• What the exercise asks: Leave every picture out, and print the full listing again exactly.

**** Records to process ****

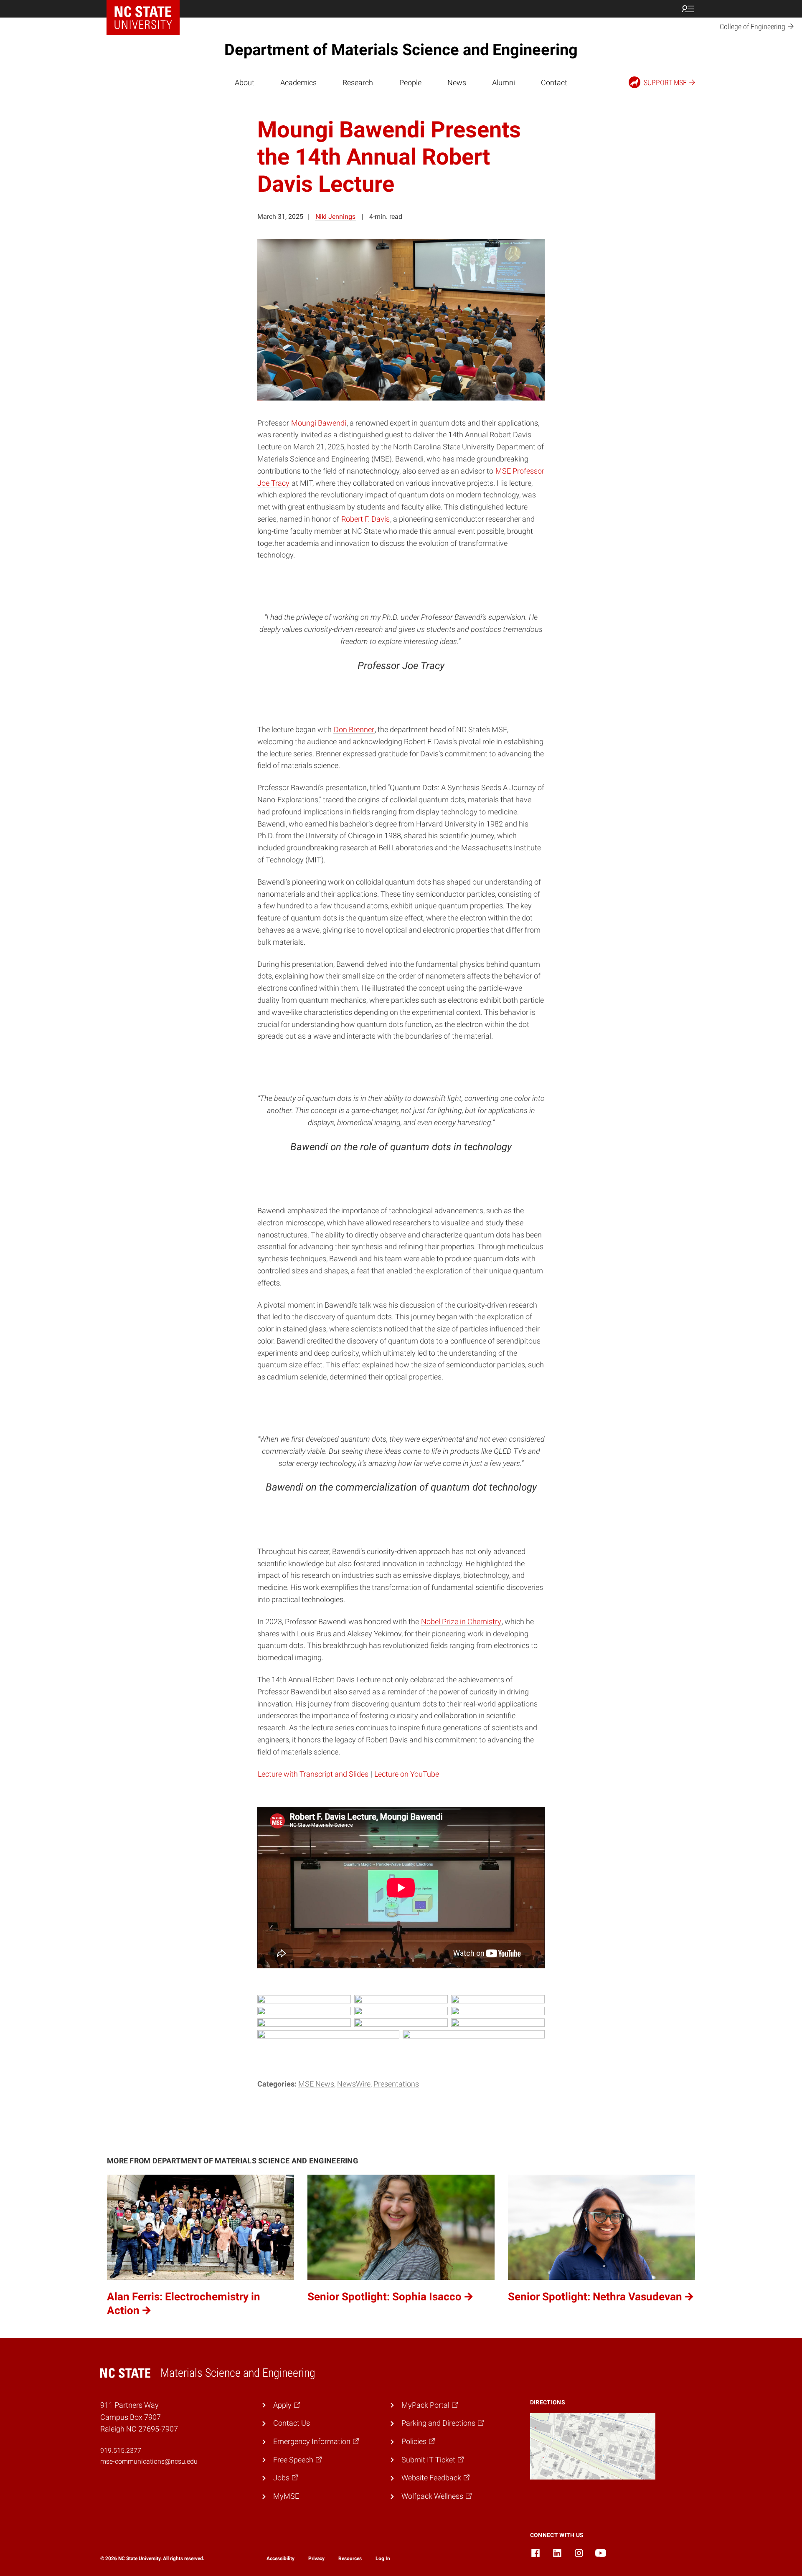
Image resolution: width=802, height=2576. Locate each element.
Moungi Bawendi (318, 422)
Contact (554, 82)
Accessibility (280, 2558)
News (456, 82)
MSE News (316, 2083)
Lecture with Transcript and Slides (313, 1774)
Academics (298, 82)
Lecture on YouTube (406, 1774)
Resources (350, 2558)
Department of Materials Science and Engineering (401, 50)
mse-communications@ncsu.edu (149, 2461)
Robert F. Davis (365, 519)
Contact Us (291, 2423)
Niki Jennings (335, 217)
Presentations (396, 2083)
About (244, 82)
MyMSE (286, 2496)
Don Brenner (354, 729)
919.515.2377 (120, 2450)
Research (358, 82)
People (410, 82)
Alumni (503, 82)
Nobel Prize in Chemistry (461, 1621)
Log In (383, 2558)
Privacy (316, 2558)
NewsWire (354, 2083)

****

• Task answer:
Image resolution: width=802, height=2576. Locate each element.
Moungi Bawendi (318, 422)
Contact (554, 82)
Accessibility (280, 2558)
News (456, 82)
MSE News (316, 2083)
Lecture with Transcript and Slides (313, 1774)
Academics (298, 82)
Lecture on YouTube (406, 1774)
Resources (350, 2558)
Department of Materials Science and Engineering (401, 50)
mse-communications@ncsu.edu (149, 2461)
Robert F. Davis (365, 519)
Contact Us (291, 2423)
Niki Jennings (335, 217)
Presentations (396, 2083)
About (244, 82)
MyMSE (286, 2496)
Don Brenner (354, 729)
919.515.2377 (120, 2450)
Research (358, 82)
People (410, 82)
Alumni (503, 82)
Nobel Prize in Chemistry (461, 1621)
Log In (383, 2558)
Privacy (316, 2558)
NewsWire (354, 2083)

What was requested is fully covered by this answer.